Attachments: When sending attachments, make sure these are clearly marked in the body of the email. This can be as simple as, “Attached, please find the document entitled Sales Proposal.” Also, open the attachment yourself before you hit send to make sure you attached the correct document, that it opens, and isn’t protected or encrypted for specific users. Instead of sending large attachments, consider providing a link to a file-sharing site. It will improve your chances of deliverability, as many mail servers put limits on the size of incoming mail.

Reply, Reply All, CC, and BCC: Ensure your reply is meant for all the users on the email. Often, especially in longer email chains, conversations can be reduced to simple exchanges that no longer apply to everyone. Be considerate and switch to a private email so as not to waste others’ time. Also, it is customary to make your main contact first in a list of multiple recipients, followed by bosses and other superiors.

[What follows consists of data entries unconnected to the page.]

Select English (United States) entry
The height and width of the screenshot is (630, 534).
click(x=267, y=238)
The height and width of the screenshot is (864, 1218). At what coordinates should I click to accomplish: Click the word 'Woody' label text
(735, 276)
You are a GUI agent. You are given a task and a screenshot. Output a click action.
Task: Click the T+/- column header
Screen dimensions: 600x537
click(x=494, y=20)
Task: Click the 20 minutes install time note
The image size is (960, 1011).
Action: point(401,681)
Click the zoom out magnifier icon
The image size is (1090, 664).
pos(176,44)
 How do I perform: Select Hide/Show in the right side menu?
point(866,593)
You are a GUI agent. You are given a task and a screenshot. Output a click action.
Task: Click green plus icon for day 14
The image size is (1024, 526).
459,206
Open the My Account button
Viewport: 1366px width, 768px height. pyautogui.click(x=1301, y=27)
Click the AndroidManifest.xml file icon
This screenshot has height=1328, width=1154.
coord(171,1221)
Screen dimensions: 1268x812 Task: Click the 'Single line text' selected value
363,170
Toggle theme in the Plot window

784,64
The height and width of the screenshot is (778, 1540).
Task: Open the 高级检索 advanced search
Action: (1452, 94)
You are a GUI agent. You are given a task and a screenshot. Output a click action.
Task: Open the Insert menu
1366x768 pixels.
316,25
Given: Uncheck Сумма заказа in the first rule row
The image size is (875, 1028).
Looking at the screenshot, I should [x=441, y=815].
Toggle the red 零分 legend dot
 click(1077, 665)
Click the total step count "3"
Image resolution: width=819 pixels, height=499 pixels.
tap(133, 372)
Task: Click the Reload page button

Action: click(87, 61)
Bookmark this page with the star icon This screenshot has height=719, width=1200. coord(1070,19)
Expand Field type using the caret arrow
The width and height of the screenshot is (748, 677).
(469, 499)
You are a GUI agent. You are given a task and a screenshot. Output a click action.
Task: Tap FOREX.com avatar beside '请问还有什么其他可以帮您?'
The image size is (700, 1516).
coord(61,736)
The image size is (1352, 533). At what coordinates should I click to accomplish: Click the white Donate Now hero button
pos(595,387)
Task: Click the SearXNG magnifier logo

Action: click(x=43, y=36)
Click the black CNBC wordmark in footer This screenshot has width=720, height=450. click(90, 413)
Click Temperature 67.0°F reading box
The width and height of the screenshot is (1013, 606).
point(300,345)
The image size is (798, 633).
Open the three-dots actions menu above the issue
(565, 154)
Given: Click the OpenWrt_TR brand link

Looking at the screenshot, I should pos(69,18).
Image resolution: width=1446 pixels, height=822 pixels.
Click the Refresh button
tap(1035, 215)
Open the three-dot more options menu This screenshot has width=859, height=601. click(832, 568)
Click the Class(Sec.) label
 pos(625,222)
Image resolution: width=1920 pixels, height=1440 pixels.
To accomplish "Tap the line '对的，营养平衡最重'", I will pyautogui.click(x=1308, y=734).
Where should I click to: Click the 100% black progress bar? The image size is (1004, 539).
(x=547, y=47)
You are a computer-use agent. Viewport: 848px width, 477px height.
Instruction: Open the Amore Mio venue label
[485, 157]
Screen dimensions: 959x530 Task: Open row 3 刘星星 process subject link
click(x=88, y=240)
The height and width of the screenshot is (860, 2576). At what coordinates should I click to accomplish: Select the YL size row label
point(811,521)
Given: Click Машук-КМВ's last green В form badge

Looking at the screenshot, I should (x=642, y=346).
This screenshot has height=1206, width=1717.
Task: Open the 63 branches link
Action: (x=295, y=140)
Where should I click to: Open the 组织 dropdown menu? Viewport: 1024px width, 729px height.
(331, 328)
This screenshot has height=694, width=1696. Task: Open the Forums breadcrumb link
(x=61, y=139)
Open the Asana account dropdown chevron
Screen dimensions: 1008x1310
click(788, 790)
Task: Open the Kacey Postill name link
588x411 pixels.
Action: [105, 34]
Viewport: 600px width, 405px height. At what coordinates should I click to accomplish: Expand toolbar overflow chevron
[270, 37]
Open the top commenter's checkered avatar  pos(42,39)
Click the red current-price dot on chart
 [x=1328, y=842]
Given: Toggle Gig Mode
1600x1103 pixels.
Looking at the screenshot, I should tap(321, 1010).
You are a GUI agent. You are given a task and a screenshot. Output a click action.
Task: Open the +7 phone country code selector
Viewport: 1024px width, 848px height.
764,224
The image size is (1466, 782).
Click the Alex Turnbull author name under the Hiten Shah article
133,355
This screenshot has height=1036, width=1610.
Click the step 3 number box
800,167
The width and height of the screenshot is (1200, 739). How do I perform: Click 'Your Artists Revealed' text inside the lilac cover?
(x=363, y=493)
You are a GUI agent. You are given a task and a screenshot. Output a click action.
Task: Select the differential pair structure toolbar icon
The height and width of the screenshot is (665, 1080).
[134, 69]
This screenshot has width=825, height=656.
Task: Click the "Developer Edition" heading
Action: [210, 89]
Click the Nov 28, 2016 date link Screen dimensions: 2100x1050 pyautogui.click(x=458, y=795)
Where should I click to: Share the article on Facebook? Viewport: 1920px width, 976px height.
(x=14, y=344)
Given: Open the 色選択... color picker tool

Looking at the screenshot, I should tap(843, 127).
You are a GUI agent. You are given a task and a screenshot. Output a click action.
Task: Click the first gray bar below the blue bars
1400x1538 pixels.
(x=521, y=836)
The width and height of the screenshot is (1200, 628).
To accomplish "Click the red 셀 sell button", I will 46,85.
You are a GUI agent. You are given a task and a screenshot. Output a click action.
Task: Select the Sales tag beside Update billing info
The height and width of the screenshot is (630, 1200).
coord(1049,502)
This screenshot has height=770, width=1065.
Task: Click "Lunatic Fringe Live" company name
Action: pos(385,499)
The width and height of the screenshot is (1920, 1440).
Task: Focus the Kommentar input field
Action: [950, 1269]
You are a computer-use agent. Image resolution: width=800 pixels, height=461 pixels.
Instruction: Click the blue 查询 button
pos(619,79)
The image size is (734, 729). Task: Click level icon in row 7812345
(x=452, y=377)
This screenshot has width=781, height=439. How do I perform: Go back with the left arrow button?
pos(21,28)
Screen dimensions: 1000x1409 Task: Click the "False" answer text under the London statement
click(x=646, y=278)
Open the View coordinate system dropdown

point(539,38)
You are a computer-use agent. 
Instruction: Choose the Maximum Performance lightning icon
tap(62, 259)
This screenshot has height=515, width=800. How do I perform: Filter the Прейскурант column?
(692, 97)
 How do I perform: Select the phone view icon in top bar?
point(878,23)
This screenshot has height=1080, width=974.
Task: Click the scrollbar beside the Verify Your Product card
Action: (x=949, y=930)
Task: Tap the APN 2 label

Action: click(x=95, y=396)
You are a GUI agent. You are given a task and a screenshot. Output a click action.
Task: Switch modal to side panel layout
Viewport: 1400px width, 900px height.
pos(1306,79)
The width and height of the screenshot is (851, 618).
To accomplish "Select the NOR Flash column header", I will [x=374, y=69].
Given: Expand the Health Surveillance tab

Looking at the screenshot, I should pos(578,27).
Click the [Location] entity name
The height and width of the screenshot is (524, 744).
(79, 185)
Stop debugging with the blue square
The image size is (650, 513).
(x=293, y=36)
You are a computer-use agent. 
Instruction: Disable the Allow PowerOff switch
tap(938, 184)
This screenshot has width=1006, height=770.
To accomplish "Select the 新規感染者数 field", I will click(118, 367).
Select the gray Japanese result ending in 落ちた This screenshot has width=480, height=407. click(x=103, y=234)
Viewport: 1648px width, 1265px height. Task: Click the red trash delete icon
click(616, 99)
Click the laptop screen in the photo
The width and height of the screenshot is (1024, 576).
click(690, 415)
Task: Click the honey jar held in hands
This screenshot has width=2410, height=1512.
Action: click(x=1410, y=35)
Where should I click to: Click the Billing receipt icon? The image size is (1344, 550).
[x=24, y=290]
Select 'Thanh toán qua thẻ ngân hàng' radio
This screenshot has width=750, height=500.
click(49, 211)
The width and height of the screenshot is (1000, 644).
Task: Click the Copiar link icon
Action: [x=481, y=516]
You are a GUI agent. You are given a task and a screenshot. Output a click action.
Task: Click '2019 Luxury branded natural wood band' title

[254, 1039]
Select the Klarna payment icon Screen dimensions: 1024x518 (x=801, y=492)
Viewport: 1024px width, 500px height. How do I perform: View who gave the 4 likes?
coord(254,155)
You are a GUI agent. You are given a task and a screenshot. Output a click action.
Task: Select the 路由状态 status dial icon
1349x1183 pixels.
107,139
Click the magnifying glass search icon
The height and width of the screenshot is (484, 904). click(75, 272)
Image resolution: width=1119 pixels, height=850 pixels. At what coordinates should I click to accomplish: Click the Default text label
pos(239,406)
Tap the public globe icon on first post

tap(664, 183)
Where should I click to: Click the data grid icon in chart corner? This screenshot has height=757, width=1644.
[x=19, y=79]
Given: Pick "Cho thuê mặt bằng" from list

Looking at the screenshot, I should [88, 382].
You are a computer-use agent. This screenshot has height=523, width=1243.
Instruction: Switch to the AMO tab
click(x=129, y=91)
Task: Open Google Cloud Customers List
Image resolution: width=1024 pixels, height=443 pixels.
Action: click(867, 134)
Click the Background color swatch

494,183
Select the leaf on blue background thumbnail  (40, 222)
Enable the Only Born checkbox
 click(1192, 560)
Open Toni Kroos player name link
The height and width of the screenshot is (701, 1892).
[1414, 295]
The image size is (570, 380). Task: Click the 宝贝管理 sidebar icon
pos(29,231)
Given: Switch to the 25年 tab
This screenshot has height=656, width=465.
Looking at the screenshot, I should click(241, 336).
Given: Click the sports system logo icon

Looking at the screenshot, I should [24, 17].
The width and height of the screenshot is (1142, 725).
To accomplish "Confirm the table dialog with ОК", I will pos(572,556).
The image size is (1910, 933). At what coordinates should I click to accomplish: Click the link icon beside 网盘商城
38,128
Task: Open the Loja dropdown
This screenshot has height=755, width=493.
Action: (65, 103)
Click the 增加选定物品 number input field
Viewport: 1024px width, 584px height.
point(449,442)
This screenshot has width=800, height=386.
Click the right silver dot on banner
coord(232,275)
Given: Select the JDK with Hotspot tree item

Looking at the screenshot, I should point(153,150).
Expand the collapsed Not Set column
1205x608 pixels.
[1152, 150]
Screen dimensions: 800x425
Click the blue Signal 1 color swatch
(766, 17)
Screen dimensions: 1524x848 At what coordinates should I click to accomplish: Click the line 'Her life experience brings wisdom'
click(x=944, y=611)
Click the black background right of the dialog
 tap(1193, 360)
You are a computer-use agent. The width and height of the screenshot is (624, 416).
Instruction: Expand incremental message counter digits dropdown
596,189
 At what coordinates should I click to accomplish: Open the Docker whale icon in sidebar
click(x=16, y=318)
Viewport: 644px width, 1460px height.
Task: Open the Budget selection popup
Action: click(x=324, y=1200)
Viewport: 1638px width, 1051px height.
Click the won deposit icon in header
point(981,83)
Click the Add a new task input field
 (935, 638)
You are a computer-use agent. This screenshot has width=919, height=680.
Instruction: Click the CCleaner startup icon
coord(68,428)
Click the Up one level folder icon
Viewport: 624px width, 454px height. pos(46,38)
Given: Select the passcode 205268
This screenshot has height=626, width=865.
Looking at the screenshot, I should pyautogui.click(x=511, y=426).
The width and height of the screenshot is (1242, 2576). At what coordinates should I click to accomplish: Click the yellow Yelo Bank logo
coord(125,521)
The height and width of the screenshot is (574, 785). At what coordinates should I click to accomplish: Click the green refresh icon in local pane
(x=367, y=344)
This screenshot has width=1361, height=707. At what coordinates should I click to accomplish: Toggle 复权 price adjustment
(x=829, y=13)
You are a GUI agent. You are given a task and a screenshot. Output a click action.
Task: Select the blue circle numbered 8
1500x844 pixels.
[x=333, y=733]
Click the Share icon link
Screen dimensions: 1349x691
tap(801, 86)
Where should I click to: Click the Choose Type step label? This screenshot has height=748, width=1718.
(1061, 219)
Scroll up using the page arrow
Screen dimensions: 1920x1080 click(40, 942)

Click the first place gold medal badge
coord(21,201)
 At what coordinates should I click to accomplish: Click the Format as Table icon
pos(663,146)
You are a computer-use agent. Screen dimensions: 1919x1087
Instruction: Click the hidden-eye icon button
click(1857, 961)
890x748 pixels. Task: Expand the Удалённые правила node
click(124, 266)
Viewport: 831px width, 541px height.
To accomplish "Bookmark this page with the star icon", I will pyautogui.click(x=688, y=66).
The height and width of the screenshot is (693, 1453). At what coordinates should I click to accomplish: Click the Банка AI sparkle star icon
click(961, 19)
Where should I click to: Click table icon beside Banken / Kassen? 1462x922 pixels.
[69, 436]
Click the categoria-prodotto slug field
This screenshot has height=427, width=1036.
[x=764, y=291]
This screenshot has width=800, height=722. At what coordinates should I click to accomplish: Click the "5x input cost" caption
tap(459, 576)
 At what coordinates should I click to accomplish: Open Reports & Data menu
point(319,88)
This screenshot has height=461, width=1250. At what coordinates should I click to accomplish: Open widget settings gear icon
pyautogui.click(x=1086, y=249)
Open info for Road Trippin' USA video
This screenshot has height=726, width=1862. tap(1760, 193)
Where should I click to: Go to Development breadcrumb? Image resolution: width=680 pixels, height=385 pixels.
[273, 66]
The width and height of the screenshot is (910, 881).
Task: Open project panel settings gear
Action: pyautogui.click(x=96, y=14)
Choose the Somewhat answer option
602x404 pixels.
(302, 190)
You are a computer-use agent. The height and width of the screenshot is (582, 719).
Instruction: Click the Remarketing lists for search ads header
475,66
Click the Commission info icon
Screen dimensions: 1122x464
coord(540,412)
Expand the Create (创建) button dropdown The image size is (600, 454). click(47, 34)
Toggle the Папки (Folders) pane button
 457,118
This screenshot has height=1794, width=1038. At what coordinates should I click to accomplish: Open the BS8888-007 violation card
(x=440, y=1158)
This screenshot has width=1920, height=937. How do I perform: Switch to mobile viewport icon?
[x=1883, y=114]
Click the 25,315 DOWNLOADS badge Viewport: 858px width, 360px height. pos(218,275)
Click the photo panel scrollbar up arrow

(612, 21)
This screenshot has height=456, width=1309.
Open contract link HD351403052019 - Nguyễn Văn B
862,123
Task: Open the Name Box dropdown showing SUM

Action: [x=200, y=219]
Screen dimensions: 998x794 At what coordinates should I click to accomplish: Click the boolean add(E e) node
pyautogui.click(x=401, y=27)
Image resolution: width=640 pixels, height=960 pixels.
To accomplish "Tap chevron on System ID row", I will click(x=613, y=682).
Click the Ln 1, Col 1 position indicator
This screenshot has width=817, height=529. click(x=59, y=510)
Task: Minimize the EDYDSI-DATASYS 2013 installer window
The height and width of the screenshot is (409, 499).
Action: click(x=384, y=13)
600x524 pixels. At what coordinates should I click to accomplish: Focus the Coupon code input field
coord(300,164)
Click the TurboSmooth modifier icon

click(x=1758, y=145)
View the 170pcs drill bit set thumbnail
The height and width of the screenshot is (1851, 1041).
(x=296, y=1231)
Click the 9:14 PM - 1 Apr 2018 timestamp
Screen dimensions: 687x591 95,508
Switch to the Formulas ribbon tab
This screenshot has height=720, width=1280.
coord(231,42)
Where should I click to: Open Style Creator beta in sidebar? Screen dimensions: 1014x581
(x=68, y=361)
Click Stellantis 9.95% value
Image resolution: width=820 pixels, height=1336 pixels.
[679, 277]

However, if these are added as a courtesy, include them on CC. BCC should include recipients you don’t want the main recipients to be aware of, such as your boss or members of your team.

Sign Off or Closing: In closing your email, it is customary to thank the recipient for their time. Keep this simple and include how they can contact you or a link that allows them to book time on your calendar for a call. Whether you decide to sign off with a traditional line such as “Best Regards” or “Sincerely,” or instead choose a more common sign off such as “Look forward to hearing from you” or a simple “Cheers,” is up to you. What’s important is to remain courteous and not make the recipient feel like they’re someone you take for granted.

Your emails are an extension of your personal brand. They are your unique voice and something that defines and differentiates you from the competition. They not only reflect on you, but also your employer. It’s also helpful to remember key points of etiquette to ensure the impression they create is positive. Mostly, you want to strike a friendly tone that establishes you as someone others trust and want to work with. Though email etiquette changes over time, one thing that remains constant is the need to sound sincere, helpful, and genuinely interested in the needs of your customers. Once you do that, you can build productive relationships through email that become progressively more casual and benefit both you and your clients.